I’ve been telling you about the account settlement, tax and regulation, and regulatory reporting, which is rather boring. It’s not exciting but Blueprint Two is building on the underlying building blocks of a Common Data Record. So, what is the art of the possible here when you digitise a risk. Personally, something I have chased for a very long time, almost 30 years since I joined the market, is straight through processing. Could we have a data set starting at a submission, which has elements of the Common Data Record, further develop that into a quote with more elements of the Common Data Record, which then becomes a bound risk? Now it has the core data record, digitally. Does that mean we could have carriers and brokers collaborate digitally together for the best outcome of the clients? I can see this as a great opportunity, but this would require some forward thinking and ensure the investment of the right technology inside each organisation is thought through.
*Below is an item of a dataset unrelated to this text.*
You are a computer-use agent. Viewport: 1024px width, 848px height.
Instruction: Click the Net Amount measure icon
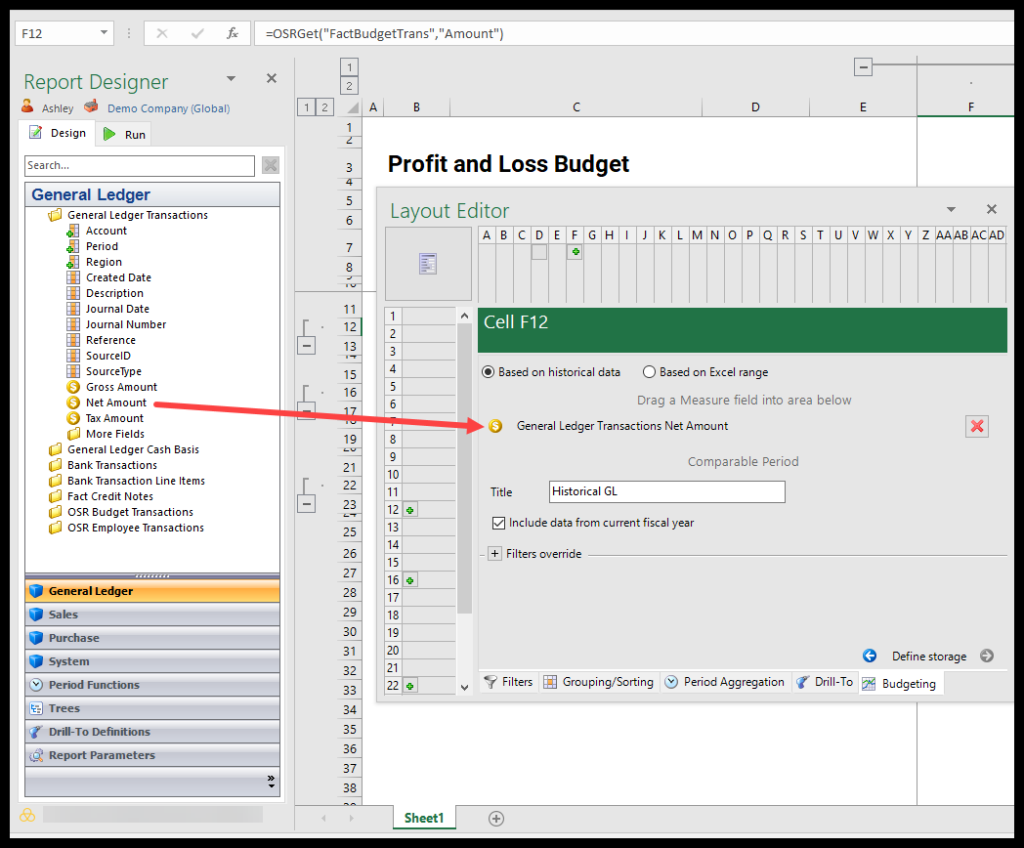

It won’t just happen with the existing processes, people and technology you have today. So, if you have that vision for your organisation, you really need to think about it.

Summary

Running an entire marketplace on a technology platform built in the 80s is the equivalent of watching your favourite films on VHS. If its what you have always done it might be hard to break the habit, but dust fills the insert, or your machine mangles the tape, its going to be painful and expensive process to fix it. And that’s the driver behind the Blueprint Two transformation programme. To reduce complexity and lower the cost of doing business.

But it’s a 24-month transformation programme so it won’t be easy. And there will be barriers, politics, and people not yet willing to shed the old ways. But if it improves the customer experience then that’s all that really matters isn’t it?